I think you are so right. Its the pressure I am putting on myself to do it. The "one time only offer" thing is so true...its like im telling myself that if i dont do it right here and right now ive got no chance. I just have to be gentle with myself and take it at my own pace.
I think ill set some thinking time aside this weekend to really search my soul.
I AM GOING TO DO THIS! sooner rather than later.....
The way i did it, & we all get monster cravings early on, is to just pause & calm yourself. Tell yourself why you're feeling how you are & just try to clear your head. What's the absolute worst thing that can happen if you don't smoke?
Getting through that first day is a big psychological boost, because you know you can do a day without smoking. After day 3, the nicotine craving disappears & you're just left with the actual physical habit & it becomes easier every day.
Just push through the initial hard moments, each one beaten will make the next easier to manage. Before you know it, they're gone.
karri, I know how you are feeling. Im sorry i cant give you any advice. Not really in a position to do so....... yet.
Right - here it is then, a new week and and new day. This is my day 1. haven't had a smoke since around 8pm last night so i'm all set! during the day is easy for me while i am at work. I just need to prepare for the down time this evening which is when i seem to crack. I might go for a walk or get in the bike.....
Thanks Carol. I find it quite easy during the day its just the evenings where i have struggled. I am mentally preparing myself for it though so im hopeful of a better result tonight.

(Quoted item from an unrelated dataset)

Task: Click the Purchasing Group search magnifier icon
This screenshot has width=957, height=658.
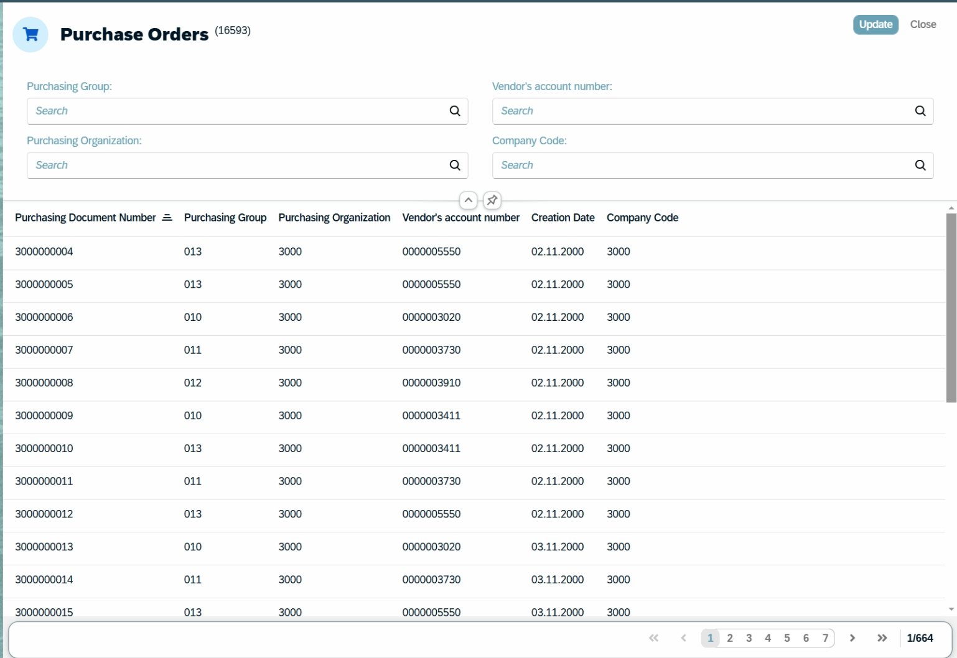Action: tap(455, 111)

I thought i would come along and help where i can. Now i am not suggesting for one minute that you get knitting or anything but i looked back on my failed quits and noticed that it was boredom in the evenings that got to me and subsequently i went back on the weed. This time around i started prepared, i knew i wanted to stop, i got lots of things to keep me occupied like i taught myself to knit (scarves only as the members on here who know me should remember), i bought a few books and made sure that i kept myself busy all the time.
I changed my daily routine and when the boredom kicked in i found anything i could to help me to take my mind off of things. I suppose i was lucky, i never smoked inside so using a computer never made me think of smoking, after meals i never smoked so this time it was easier i suppose. I think if you can change routine maybe that might help, well it did me. Dont beat yourself up about giving in your time will come.

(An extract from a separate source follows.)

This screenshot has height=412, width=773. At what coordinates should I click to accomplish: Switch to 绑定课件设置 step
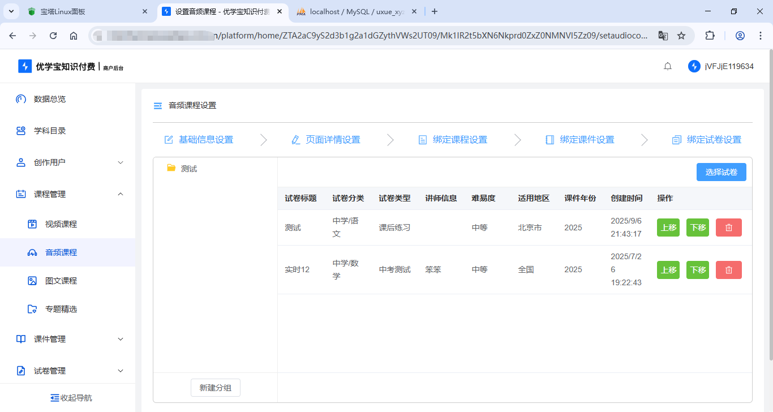click(580, 140)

I cant believe its coming up to 2 years honestly. I never thought i could do it even though i knew i wanted to stop. Everytime i lit up i thought "WTF am i doing and would waste so much of the cig, never finishing it never inhaling just wasting my money literally letting it burn away in front of me.
I did not stop for anyone other than for me, i regret starting all those years ago and wish i was strong enough to have stayed off them the times before. I only ever had 3 times i attempted to stop and 3rd time was it.
I was one of those who had the "Eureka" moment if you like as i was a slave and i hated it. I understand how others feel and how hard it can be to make that decision to stop and then get past all the triggers and cravings. Although i did not have cravings as such which i thought was weird it was just boredom. But in honesty all cravings are different so i cant truely say if i did or not.
That nicotine monster is a sly old git mind u and once a smoker always a smoker and i for one dont want to get back into that again. I love being free, i can go for car journeys now and not have to stop because i need my nicotine boost and i know my clothes and breath dont smell as i knew before that i had smelly breath and i hated it I would not speak to people unless i brushed my teeth or had mints to eat which never masked it.
I made the decision to quit earlier in Oct 2010, i was going onto E cigs and cut down then i just thought NO i dont want to do this anymore.
It is lovely being free and i know you can do it too. But do it for you that way i think in our minds we dont feel we are being punished and feel we are missing out on something.